By now you're likely aware that world renowned starchitect, Frank Gehry has proposed carving out about one sixth of the iconic steps leading to the Philadelphia Museum of Art for a picture window.
But media outlets around the world continue to misunderstand the significance of the wide steps, repeatedly referring to them as the "Rocky Steps" here, here, here, here and elsewhere.
While 55% of those surveyed approve of the proposal, the media is inadvertently driving art lovers to embrace the alterations by failing to point out how significant these steps were long before Rocky ever made his first run.
This isn't the first time that the art community has clashed with fans of the 1976 movie. About ten years ago, a bronze statue from Rocky III was returned to the art museum. Fans wanted it placed atop the steps while the art community wanted nothing to do with it. A compromise was reached and the statue now stands just north of the first step.
The steps have become synonymous with a movie that has nothing to do with art, and the art community has forgotten that the setting was merely chosen because of what it represents. Rocky didn't invent the "Rocky Steps," the steps inspired the character and his audience. While the statue truly is a studio prop, the steps are not a Hollywood set to be discarded or forgotten.

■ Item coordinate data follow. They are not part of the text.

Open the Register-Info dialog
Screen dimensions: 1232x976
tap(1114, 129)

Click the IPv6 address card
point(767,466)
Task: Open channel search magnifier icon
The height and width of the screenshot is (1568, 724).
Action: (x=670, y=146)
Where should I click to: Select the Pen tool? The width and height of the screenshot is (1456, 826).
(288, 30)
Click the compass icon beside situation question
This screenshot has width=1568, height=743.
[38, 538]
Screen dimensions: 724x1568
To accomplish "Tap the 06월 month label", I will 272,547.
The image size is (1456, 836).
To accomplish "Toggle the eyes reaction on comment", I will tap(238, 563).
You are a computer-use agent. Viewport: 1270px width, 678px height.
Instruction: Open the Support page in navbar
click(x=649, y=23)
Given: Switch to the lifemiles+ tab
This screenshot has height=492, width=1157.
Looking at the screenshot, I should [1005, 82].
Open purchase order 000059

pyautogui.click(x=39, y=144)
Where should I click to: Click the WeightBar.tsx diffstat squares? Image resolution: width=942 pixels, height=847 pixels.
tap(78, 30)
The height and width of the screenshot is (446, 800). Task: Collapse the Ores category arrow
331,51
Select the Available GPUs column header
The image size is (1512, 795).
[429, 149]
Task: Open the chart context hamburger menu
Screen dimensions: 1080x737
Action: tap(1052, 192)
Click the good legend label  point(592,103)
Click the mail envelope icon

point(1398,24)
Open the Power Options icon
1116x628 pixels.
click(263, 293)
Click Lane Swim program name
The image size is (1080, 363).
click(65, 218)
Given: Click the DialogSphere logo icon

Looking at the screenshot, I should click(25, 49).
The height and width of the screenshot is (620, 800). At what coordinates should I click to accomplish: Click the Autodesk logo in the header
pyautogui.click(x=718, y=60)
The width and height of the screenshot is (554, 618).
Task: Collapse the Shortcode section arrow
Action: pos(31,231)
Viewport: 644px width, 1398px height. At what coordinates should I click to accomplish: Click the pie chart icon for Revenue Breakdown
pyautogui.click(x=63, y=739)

The wide span of the steps are as dramatic as the building itself. A deliberate architectural element forcing visitors to overcome an obstacle before reaching our city's vast temple of art, a feat shared by those worshipping atop the Acropolis over 2000 years ago. The steps curve ever so slightly to create the same optical illusion as the steps of the Parthenon it emulates, making them look even taller than they are.
The building itself, including the steps, is one of the museum's greatest works of art.
Gehry should know this. He is, after all, an architect. His proposed window may provide grand views of a city built independently of Philadelphia's Acropolis, and those views are also available from the top of the steps.
No one would dare allow the priceless paintings and sculptures within our temple to be altered with cluttered modernism and the same reverence needs to be applied to the work of art that holds them all. Disrupting this passage with anything would make the Philadelphia Museum of Art just another art museum, and that has nothing to do with Rocky Balboa.